E como nossos mandatários reagiram às mais de 900 mil pessoas nas ruas (talvez muito mais de um milhão de pessoas)? Comemoraram! Por que motivo? Resumidamente, porque poderiam ser maiores!
| Mestre em Economia pela Universidade Federal do Rio de Janeiro
Este governo comemora tudo. Isso não é estranho? As chances de impeachment, entre idas e vindas, mantêm uma persistente trajetória de alta. Não obstante, a tirar pelas notícias dos nossos principais jornais, os caciques petistas estão sempre em festa.
Para ilustrar este fato, peguemos o exemplo das manifestações de 16 de agosto. O governo passou a semana anterior às passeatas comemorando que, segundo algum levantamento da “Folha 247 de S. Paulo”, o número de pessoas nas ruas seria menor do que nas outras manifestações. Isso, na cabeça dos “especialistas” de sempre, indicaria que a rejeição à presidente-sapiens estaria em queda.
Para início de conversa, a rejeição à “imperatriz da verve confusa” só faz subir, como indicam todas as pesquisas sobre o tema. Além disso, as manifestações foram maiores das que ocorreram em abril, desmoralizando ainda mais aquela análise carnavalesca.
E como nossos mandatários reagiram às mais de 900 mil pessoas nas ruas (talvez muito mais de um milhão de pessoas)? Comemoraram! Por que motivo? Resumidamente, porque poderiam ser maiores! Entenderam a astúcia? Se as manifestações são menores, comemora-se porque diminuíram. Se são maiores, comemora-se porque poderiam ser ainda maiores.
No limite, se toda a população brasileira fosse para a rua, a análise do governo veiculada na grande imprensa seria assim: governo acredita que manifestações atingiram o seu limite e não crescerão mais.

● Extrato de dados
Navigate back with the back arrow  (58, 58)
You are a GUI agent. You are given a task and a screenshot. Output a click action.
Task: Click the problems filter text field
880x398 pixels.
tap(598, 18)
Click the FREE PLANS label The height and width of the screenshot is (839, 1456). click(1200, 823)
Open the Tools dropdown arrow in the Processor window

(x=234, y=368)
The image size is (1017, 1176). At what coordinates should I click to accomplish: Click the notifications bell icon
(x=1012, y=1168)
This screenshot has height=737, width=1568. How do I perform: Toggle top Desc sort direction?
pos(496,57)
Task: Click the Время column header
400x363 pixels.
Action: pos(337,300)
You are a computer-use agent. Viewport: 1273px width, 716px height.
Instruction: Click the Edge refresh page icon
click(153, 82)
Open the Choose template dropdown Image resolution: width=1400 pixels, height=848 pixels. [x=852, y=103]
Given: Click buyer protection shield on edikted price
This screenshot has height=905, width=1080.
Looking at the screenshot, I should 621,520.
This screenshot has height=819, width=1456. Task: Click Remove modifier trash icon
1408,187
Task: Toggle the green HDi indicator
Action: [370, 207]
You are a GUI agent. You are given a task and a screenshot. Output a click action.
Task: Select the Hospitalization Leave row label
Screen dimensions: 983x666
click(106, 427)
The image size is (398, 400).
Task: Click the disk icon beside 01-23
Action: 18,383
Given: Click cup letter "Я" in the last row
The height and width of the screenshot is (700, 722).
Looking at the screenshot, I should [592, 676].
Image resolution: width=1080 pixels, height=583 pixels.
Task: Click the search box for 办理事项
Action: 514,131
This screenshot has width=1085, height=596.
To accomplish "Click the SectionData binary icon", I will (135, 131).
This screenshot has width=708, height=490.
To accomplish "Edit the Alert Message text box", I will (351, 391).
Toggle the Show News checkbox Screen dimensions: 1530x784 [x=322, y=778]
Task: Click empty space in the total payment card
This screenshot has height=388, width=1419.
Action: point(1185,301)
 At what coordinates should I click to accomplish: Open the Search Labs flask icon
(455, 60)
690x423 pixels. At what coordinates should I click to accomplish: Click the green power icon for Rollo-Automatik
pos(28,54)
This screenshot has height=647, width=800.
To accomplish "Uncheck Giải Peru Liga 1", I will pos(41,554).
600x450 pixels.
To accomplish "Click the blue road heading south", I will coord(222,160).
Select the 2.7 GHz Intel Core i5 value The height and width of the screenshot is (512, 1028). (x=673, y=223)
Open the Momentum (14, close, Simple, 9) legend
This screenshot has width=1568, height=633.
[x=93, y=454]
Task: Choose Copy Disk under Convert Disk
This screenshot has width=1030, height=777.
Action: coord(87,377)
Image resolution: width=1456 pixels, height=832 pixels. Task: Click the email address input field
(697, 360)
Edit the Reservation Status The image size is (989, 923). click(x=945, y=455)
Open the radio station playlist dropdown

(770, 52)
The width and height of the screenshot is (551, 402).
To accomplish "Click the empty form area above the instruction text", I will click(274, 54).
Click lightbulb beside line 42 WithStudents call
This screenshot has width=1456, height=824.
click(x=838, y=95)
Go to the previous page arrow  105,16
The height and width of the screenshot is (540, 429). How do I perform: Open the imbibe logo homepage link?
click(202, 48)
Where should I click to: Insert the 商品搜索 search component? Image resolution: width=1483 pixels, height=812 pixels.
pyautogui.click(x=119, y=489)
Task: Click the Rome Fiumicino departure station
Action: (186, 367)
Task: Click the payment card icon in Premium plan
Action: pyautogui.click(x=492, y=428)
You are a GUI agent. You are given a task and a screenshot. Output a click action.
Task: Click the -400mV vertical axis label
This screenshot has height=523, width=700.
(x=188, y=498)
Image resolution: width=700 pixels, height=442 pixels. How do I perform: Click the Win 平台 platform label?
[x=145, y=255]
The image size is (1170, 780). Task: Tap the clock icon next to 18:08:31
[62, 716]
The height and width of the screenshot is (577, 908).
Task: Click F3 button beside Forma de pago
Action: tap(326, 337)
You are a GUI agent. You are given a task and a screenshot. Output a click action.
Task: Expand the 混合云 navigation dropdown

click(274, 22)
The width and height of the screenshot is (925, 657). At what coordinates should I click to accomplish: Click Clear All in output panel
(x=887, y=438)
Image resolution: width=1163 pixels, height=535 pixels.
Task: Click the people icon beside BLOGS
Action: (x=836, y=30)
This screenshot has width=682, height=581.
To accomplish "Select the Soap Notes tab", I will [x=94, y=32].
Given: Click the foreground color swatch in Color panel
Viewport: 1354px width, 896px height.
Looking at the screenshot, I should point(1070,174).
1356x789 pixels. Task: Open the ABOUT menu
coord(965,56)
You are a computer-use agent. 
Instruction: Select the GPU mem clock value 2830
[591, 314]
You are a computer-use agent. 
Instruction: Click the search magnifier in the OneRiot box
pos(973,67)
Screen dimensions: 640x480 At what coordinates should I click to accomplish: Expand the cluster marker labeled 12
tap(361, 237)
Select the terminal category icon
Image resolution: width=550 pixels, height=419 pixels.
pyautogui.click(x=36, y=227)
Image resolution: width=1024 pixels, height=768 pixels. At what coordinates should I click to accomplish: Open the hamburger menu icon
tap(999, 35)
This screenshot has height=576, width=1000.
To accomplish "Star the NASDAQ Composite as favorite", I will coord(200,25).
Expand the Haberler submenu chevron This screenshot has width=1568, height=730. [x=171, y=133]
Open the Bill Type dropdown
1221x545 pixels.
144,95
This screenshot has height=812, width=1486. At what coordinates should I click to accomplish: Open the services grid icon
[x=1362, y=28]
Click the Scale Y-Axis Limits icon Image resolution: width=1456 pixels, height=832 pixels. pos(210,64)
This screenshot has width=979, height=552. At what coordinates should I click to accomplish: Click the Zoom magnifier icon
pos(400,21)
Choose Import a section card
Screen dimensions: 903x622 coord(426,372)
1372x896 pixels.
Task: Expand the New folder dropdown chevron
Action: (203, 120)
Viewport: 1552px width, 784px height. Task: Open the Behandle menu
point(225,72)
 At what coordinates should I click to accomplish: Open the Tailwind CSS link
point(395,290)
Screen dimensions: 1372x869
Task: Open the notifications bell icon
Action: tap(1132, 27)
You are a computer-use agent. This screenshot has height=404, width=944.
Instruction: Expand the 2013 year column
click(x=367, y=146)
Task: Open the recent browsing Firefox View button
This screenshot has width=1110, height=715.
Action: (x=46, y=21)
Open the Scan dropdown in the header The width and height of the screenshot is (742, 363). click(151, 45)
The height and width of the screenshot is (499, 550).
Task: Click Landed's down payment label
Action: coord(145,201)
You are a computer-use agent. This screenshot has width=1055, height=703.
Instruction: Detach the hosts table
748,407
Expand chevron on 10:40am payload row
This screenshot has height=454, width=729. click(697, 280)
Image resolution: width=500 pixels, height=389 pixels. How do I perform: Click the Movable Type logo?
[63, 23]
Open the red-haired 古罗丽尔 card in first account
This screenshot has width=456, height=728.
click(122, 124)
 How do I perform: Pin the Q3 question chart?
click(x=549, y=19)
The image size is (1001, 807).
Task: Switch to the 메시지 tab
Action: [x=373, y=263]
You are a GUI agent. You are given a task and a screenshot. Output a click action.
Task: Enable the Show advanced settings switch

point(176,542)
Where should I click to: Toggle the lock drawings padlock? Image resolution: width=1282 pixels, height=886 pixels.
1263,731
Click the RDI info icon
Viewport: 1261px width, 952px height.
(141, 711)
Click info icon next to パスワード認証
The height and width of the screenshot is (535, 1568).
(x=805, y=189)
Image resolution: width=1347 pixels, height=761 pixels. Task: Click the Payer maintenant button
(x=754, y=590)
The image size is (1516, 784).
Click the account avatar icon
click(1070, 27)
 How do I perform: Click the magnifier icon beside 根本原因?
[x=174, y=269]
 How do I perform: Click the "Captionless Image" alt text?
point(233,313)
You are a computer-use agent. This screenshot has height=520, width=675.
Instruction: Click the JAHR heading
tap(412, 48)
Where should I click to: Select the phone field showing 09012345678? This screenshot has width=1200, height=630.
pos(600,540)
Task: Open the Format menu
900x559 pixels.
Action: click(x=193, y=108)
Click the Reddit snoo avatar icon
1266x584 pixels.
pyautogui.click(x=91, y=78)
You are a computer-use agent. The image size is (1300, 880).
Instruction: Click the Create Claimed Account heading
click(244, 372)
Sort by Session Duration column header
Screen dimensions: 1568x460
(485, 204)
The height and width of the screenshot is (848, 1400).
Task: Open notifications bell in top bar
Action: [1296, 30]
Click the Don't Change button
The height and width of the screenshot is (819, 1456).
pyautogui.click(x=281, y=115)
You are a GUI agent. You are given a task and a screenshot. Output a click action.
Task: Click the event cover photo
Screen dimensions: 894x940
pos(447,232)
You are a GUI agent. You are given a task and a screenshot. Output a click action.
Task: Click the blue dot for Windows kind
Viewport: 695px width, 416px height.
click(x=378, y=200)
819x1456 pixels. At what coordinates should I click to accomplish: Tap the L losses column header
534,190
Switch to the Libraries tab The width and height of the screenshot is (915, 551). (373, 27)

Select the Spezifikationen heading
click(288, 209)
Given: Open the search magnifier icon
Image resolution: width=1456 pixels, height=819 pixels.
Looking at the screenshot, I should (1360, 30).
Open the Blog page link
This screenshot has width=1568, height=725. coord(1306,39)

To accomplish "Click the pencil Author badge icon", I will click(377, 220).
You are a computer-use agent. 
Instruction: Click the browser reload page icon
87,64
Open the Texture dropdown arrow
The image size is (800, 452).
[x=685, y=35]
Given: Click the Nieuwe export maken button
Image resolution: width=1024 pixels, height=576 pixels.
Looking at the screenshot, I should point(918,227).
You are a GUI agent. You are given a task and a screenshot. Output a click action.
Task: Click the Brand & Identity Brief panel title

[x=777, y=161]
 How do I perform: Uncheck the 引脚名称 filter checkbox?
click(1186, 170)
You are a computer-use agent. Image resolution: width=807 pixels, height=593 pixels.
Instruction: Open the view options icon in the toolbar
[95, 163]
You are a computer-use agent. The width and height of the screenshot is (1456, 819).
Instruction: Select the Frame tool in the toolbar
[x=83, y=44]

● Tarefas a cumprir
**A)** Quais são todas as expressões que o texto sobre as manifestações contra o governo coloca entre aspas?
**B)** Escreva a continuação do texto sobre as manifestações contra o governo, começando logo após a última frase dele.

● Resultados por tarefa
**A)**
“Folha 247 de S. Paulo”
“especialistas”
“imperatriz da verve confusa”

**B)**
É um fenômeno espantoso: descendo o outeiro à cambalhota, o governo coleciona vitórias! É como se um indivíduo que, ao cair de um prédio de 20 andares, passasse pelo 4º pavimento dizendo: “até agora, tudo bem”. Manchete do momento: “fulano comemora não estar no 2º andar”. Seriam 20 vitórias até se espatifar no chão!
Como pode uma estratégia tão apartada da realidade e flagrantemente ridícula prosperar sem maiores inconvenientes? O único objetivo dessas notícias é o governo, já à beira do precipício, posar de aliviado frente à avalanche cada vez maior de fracassos. Blefa contra a população para tentar desanimá-la. Como eles conseguem emplacar tamanha maluquice no debate político?
A verdade é que essa pantomima não seria possível sem o auxílio luxuoso da grande imprensa nacional no que chamei de “fenômeno da doisquatrosetização” na semana passada. Funciona assim: o governo inventa uma narrativa que lhe é favorável e elabora um release, que é reproduzido, ipsis litteris, pelo “partido da mídia golpista”, como se notícia fosse.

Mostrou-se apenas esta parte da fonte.